Il timore di qualcuno è che, alla fine, i tempi serrati e le esigenze dell’evento possano prevalere sulle promesse. Così, mentre all’Hotel de Ville di Parigi si stappano bottiglie di champagne, tra gli ambientalisti c’è chi non nasconde il proprio malcontento: “Avevamo chiesto di organizzare un referendum per conoscere l’opinione dei parigini, ma ci è stato negato”, ha tuonato dalle colonne del quotidiano Reporterre Jacques Boutault, sindaco verde del 2° arrondissement di Parigi. “Sul piano ambientale assisteremo al greenwashing abituale dei grandi progetti inutili. Si costruirà uno stadio di sette ettari a Saint-Denis, in un dipartimento nel quale mancano le infrastrutture per i bambini.
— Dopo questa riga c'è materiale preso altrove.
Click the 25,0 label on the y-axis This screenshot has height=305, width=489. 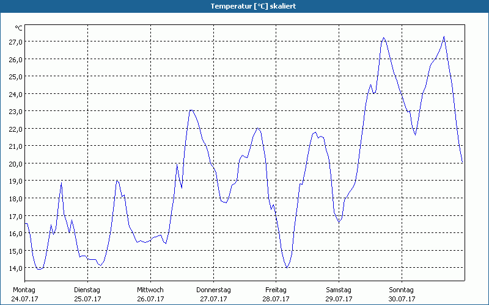click(15, 76)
Verrà inoltre estesa un’area cementificata, erodendo il parco di Bercy nel 12° arrondissement, zona tra l’altro strategica in caso di esondazione della Senna”.
Di qui la bocciatura senza appello: “Le olimpiadi – ha concluso – non lasceranno nulla allo ‘sport per tutti’. Oggi Parigi spende per lo sport quotidiano che si pratica a scuola e nelle altre strutture della città 46 milioni di euro all’anno. La sola candidatura ai Giochi Olimpici ha imposto già di sborsarne il doppio. Noi ecologisti dobbiamo essere al fianco di quei movimenti cittadini che promuovono un’altra visione delle città e dei territori”.